Finding the Balance Between the Golf Course and the Golf Community


Golf may be one of Scotland’s gifts to the world, but the golf community – a course surrounded by real estate – is an almost purely American idea. An overpass of the American Sun Belt will show you houses tightly packed, often with ropes of green fairways running along their parallel lines.

Early in his career, golf course architect Tom Doak pursued golf community projects while seeking employment, but “I quickly realized I didn’t have the kind of name that would appeal to someone looking to buy a home,” he said. According to Golf Magazine, this lack of brand equity may not be so evident today, as Mr. Doak’s seven courses are in the world’s Top 100. At Golf Digest, Doak has four designs among the Top 100 and seven others that he helped remake.

While Mr. Doak doesn’t develop much, he is certainly aware of how he needs to incorporate housing, accommodation, clubhouse and other infrastructure into a world-class design without ever straying from the golf experience. The following interview has been edited and shortened.

What are the challenges of designing a course when you know homes will be available? What are the things you think about?

The biggest challenge is whether you’ll be allowed to put the golf holes where they fit the topography, or if you’ll need to rebuild the topography around where the houses need to go.

Every developer says they give the golf course architect free rein on where to place the golf holes, but that’s actually pretty rare because it’s not space-use efficient. Builders don’t want to build a road with houses on one side only; this is much more costly. So most of the time, if the property is going to be heavily developed, you start with plots and roads from the outer boundary, and that width has a lot to do with determining where the golf holes will go.

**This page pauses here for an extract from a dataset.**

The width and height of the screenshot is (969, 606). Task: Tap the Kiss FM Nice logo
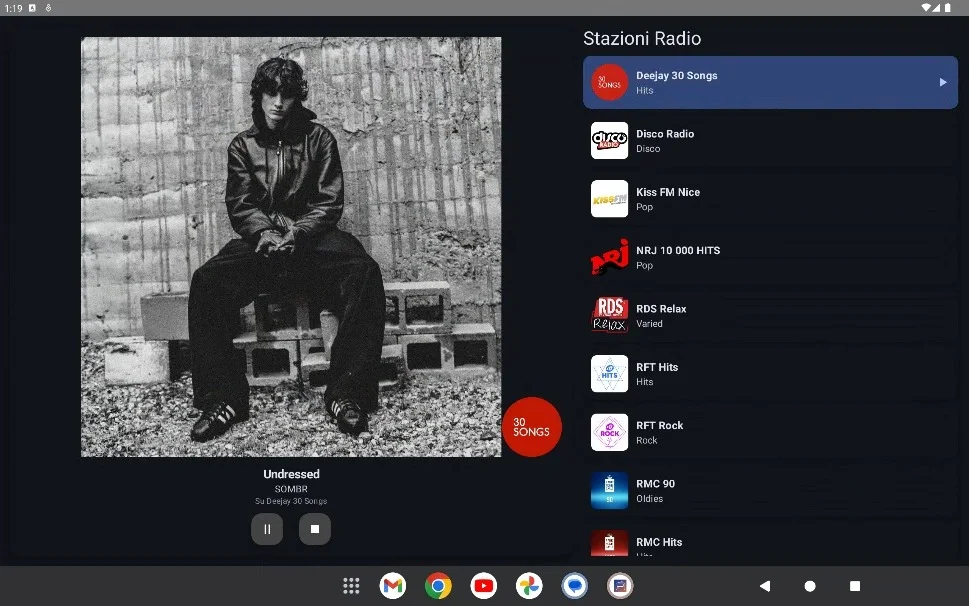(609, 199)
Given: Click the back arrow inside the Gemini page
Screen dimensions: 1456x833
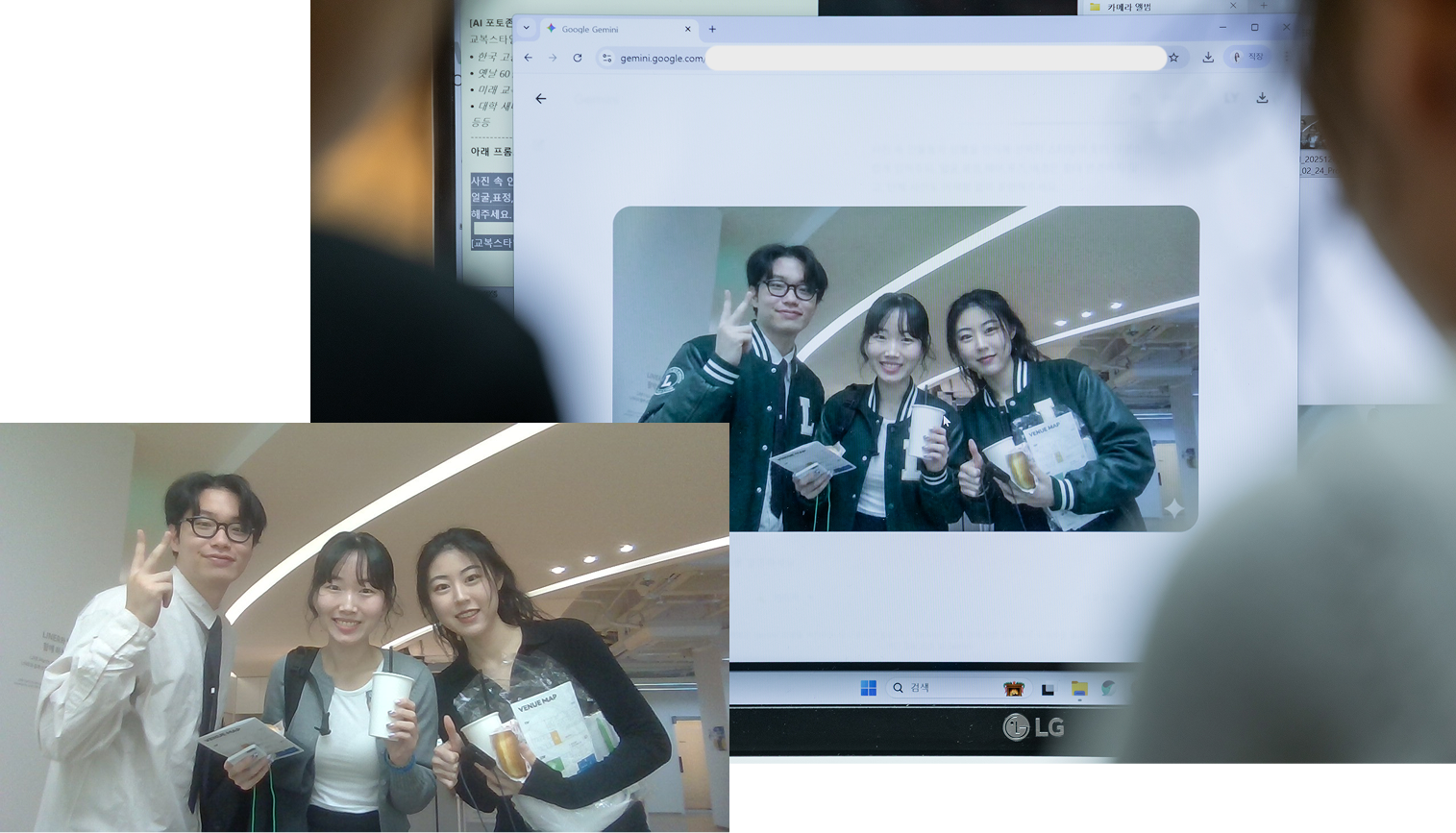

Your new project, Te Arai Links in New Zealand, includes houses along the 18th fairway. This type of housing arrangement appears to have been designed for display of the course from the outside. Does this affect how you can show the hole? Or are you thinking more about how you can show the golfer playing the surrounding pit?

As with Pebble Beach, the houses on 18th street in Te Arai face the beach and ocean across the fairway, so I don’t know if it’s important for the golf hole features to stand out for the homeowners. You probably want the lawn to look like your backyard. There may be some situations where I think about how a hole will look from the lots, but mostly my focus is on what the golfer will see.

Houses placed a reasonable distance from the edge of the fairway aren’t all that distracting, but if the houses begin to come into the line of sight of the golfer playing the pit, it begins to diminish the golfer’s “play in nature” feeling. ”

The American golf community model is not one that is often replicated internationally. Often times homes get the best terrain at the expense of the track. Can you talk to communities that you think have managed to strike a balance in the United States or internationally?

Many famous old courses such as Merion, Winged Foot and Pebble Beach have houses around the course. Others, like Yeamans Hall or Fishers Island, were deftly planned to marry golf and real estate as we do today, but they were only trying to get 50 lots on the golf course, not 250.

When you build houses between golf holes, priorities really get reversed. There have been tons of golf developments of this kind in America over the last 50 years. The lots were sold out and the contractor was happy, but in the long run, many homeowners decided that they didn’t really like the course to be in their backyard where the maintenance crew were mowing the lawn at 6:30 a.m. and a stray bullet into the backyard every few days.

How can good course design help improve not only residences but other essential golf infrastructure such as clubhouses, maintenance buildings and even restrooms and dining facilities?

If we think of the community as a whole when designing the course, we can bring everything together much better. I am currently working on a plan where the middle of the course will be right next to a community park so it can be used as a great picnic spot by not only golfers but anyone who lives there.

If we understand the terrain plan, we can add hiking trails along the trail so residents can really take advantage of the open space the trail provides. This is harder to do in America because everything is so contentious and non-golf’s safety is just as worrying as potential vandalism on the course. But my experience from overseas is that when the two are integrated, residents understand the rhythms of golf and it’s safe to progress – even if they don’t know anything about golf – and golfers respect the safety of their neighbors.

One of the first projects you worked on was the Long Cove Club in Hilton Head, SC, built by your mentor Pete Dye. Most of the houses on this course are hidden from golfers, although they are not far from the course. What did you learn about navigating a route in that project you carry with you today?

Almost every hole in Long Cove is surrounded by houses on both sides, but the corridor of golf holes is wider than usual – 400 feet instead of 300 – and there were lots of trees on the site. We only clear 150 to 200 feet of trees for our fairways, so before they reach the homeowner, there are 100 feet of trees on either side of the hole, whether or not they cut down all their trees. That’s enough to make you feel like you’re playing among trees, not houses.

Pete’s only rule was that he didn’t want to see a house located behind a green for golfers to target. The parties are always on the edges of the holes, but they do not wrap around them.